いくつめかの たいようが うみから うまれた あさのこと。″こんな表現に出会うと、読んでいてお話の中に連れ込まれてしまいます。
さて、お話は、島に一頭しかいない気難しそうなゾウガメ。
勿論亀ゆえに、おしゃべりもなくこともできない。
そんなゾウガメの甲羅の上にとまっている一羽のヒワ。
明るくおしゃべりで、人生を謳歌する若い女性のようにも思えます。
このヒワの話によると、海の向こうにゾウという生き物がいて、その様子はゾウガメに似たところもあるようで、・・・・・・。
ここで、一方的に話すヒワの言葉に、内心喜ぶゾウガメの心象風景を表す文章がまた素敵です。
さて、ヒワは、「大丈夫。あたし確かめて来る。あんたは、大事な友だちだから、あたし頑張る」と旅立ちます。
このヒワのストレートで素直な思いの吐露にも心動かされます。
他の動物より長い年月を生きてきたゾウガメにとって、出会いは別れ(消失)と背中合わせで、命の儚さに大方失望していたので、ヒワが翌日から来なくなっても平気のようでしたが、・・・・・・。
終盤、ゾウガメが胸の内で、ヒワに語った言葉がまた心の奥に響きます。
この言葉が、ヒワに聞こえたというところで、涙がこみあげてしまいました。
このような気持ちで、家族をはじめ出会う人たちと向き合い共に生きていきたいと改めて思いました。
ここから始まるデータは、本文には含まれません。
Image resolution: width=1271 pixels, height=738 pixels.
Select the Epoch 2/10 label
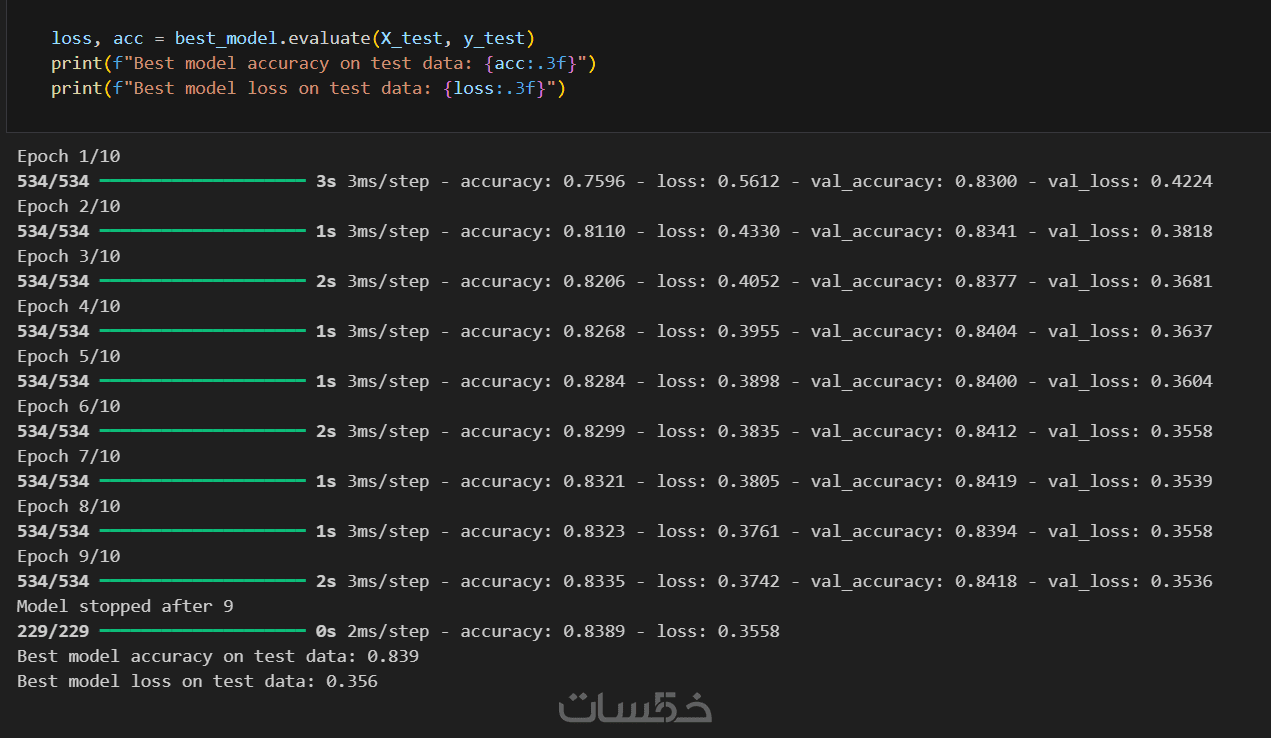pyautogui.click(x=68, y=206)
人生には、失ってから気づく尊いものがいかに多いことでしょう。
取り返しのつかない事態にならなければ、気付けないことも多く、それもまた未完に造られた我々人間の宿命でしょうか。
素晴らしい作品でした。
6年生の卒業おめでとうおはなし会″の候補作品として今年度は推したいと思います。